Прошу прощения. Я исправлю то, что я только что сказал. Ваш вопрос был, если нападающий стоял позади него, у его головы. Я не вижу, как он мог избежать того, чтобы быть забрызганным кровью.

Это было совсем другое дело. Адамс надавил снова:

Какая часть тела получила бы эти брызги?

Выше положения головы жертвы, или от этого уровня вверх. [Показывая руками]

От талии вверх?

Да, сэр.

При условии, что нападающий на Миссис Борден стоял над ней, когда она лежала на полу лицом вниз, и принимая во внимание брызги крови, которые вы там видели, у вас сформировалось мнение о том, был ли её убийца забрызган кровью?

Я не вижу, как нападающий мог бы избежать того, чтобы быть забрызганным кровью в этом месте.

По вашему мнению, какая часть тела оказалась бы забрызана?

От низа тела и наверх.

Таким образом, нападающий был бы обрызган кровью выше талии при убийстве мистера Бордена и ниже талии в случае с Эбби.

Эксперт-криминалист, вызванный обвинением, описал таким образом нападающего, залитого кровью, при том, что каждый свидетель, который был с Лиззи тем утром, не увидел крови на её платье, лице, руках или в её “безукоризненной” причёске.

Довольные Робинсон и Адамс сели на свои места за столом защиты.

Следующим вышел на свидетельскую трибуну доктор Дрейпер.

Сначала он использовал гипсовые слепки двух черепов и подтверждал метки, которые указывали на раны на них.

Фрагменты данных:

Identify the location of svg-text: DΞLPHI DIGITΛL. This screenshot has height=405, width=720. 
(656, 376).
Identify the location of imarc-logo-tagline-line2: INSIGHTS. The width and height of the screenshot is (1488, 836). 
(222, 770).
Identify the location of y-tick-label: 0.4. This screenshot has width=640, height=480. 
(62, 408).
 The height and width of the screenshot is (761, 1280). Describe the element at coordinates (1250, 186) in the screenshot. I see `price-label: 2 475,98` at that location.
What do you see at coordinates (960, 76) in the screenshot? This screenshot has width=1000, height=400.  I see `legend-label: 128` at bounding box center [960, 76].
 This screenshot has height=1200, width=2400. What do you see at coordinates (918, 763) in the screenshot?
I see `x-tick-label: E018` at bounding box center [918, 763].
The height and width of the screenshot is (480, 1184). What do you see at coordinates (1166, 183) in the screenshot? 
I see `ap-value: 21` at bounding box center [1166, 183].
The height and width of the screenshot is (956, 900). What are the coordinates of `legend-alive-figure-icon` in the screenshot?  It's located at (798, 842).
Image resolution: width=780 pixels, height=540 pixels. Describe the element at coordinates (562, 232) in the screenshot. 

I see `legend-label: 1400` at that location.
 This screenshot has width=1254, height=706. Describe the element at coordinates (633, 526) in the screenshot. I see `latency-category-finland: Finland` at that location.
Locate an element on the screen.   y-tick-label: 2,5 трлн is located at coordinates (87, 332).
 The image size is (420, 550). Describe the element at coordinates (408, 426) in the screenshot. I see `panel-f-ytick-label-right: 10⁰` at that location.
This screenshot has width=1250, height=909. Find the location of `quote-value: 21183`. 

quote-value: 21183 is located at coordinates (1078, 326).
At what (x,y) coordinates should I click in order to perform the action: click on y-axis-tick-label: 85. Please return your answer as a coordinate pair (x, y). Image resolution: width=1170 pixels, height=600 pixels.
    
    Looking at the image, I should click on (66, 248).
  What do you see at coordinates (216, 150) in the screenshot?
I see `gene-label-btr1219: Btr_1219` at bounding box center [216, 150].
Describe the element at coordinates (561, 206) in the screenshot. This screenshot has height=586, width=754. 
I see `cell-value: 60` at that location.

Вопросы:
**a.** Выпишите из отрывка о деле Борден дословно фрагмент от слов «От талии вверх?» до слов «оказалась бы забрызана?».
**b.** Кто вышел на свидетельскую трибуну после того, как Робинсон и Адамс вернулись за стол защиты, согласно отрывку о деле Борден?
**c.** Перескажите короче абзац отрывка о деле Борден, начинающийся словами «Эксперт-криминалист, вызванный обвинением», сохранив его главные факты.
Данные — это отдельный материал, не связанный с отрывком о деле Борден.

Ответы:
**a.**
От талии вверх?

Да, сэр.

При условии, что нападающий на Миссис Борден стоял над ней, когда она лежала на полу лицом вниз, и принимая во внимание брызги крови, которые вы там видели, у вас сформировалось мнение о том, был ли её убийца забрызган кровью?

Я не вижу, как нападающий мог бы избежать того, чтобы быть забрызганным кровью в этом месте.

По вашему мнению, какая часть тела оказалась бы забрызана?

**b.** Доктор Дрейпер.

**c.** Эксперт-криминалист обвинения описал нападающего как залитого кровью. Однако ни один свидетель, бывший с Лиззи тем утром, не видел крови ни на её платье, ни на лице, руках или в причёске.